• [Short task]: Rewrite the records from the line containing "Expand the formula bar with chevron" through the end of the records, both ends included, and give the requests as well. Scale every coordinate in the answers by 1.7 and round to a whole number, rounding halves up. Leave the numbers in the requests unchanged and leave the pictures out.

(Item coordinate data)
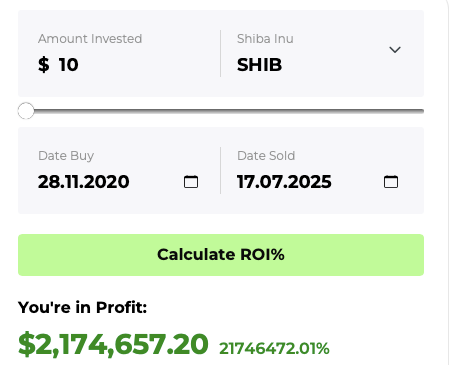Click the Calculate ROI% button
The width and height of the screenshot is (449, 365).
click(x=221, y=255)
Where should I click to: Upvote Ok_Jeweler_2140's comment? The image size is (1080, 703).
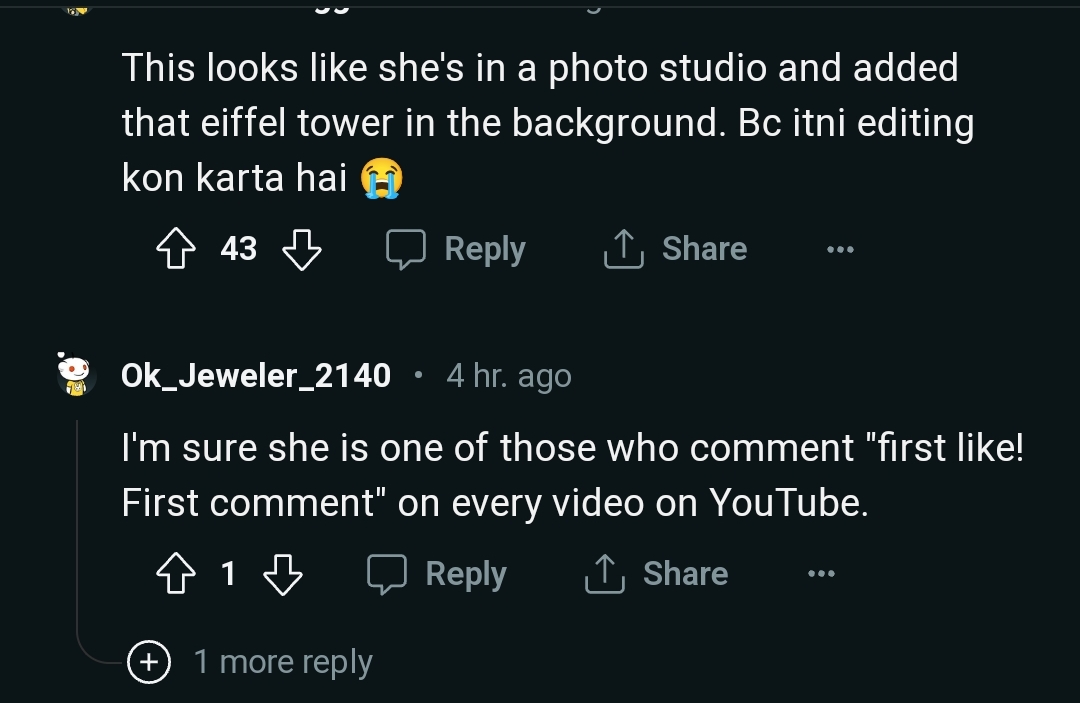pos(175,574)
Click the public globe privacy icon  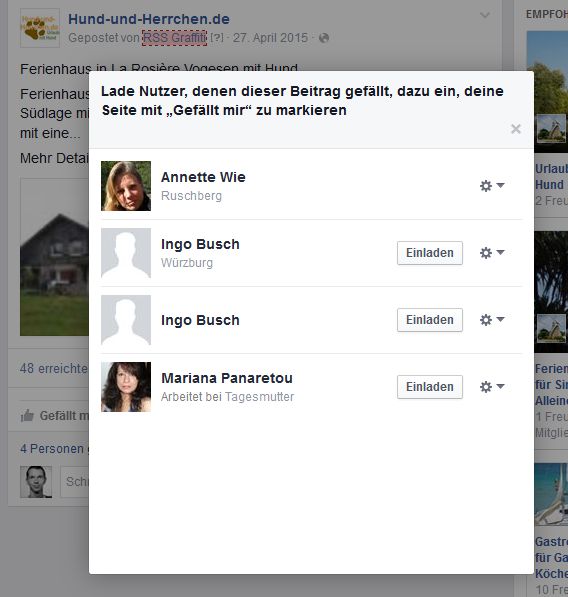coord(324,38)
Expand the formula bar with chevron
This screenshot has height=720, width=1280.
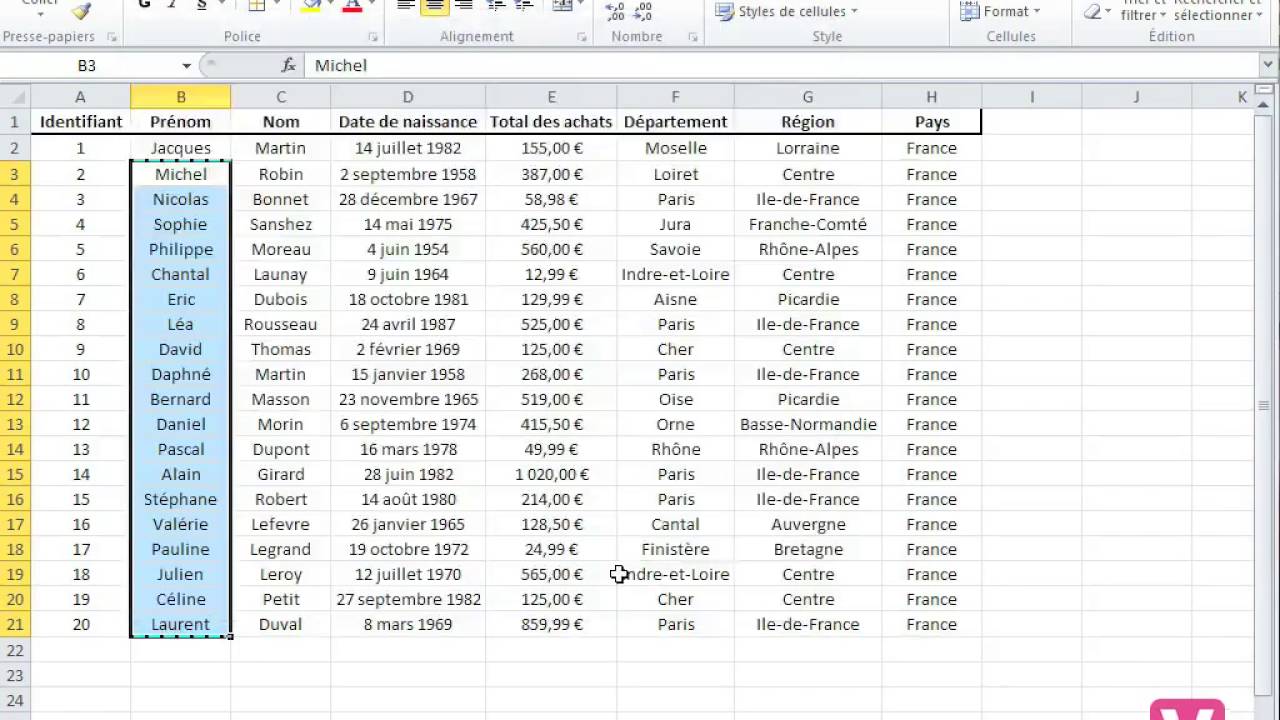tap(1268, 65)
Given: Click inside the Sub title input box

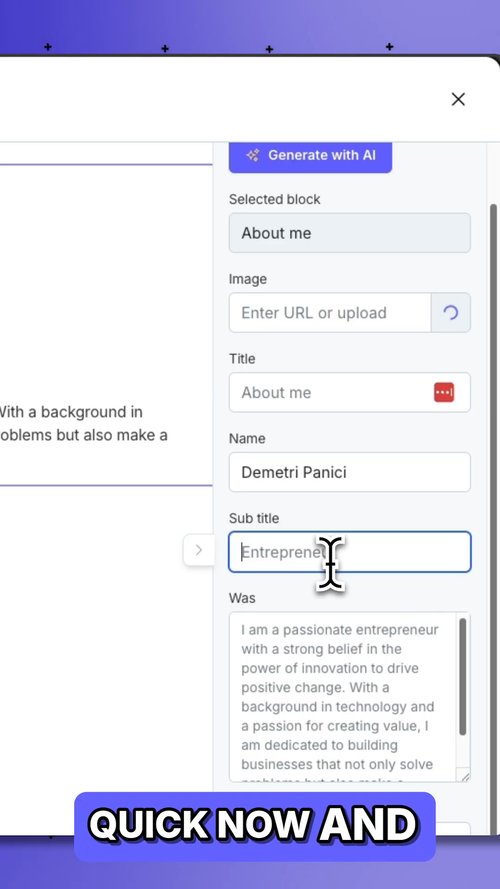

• [Solution to this problem]:
Expand the formula bar with chevron
This screenshot has height=720, width=1280.
tap(2156, 111)
Given: Click inside the Sub title input box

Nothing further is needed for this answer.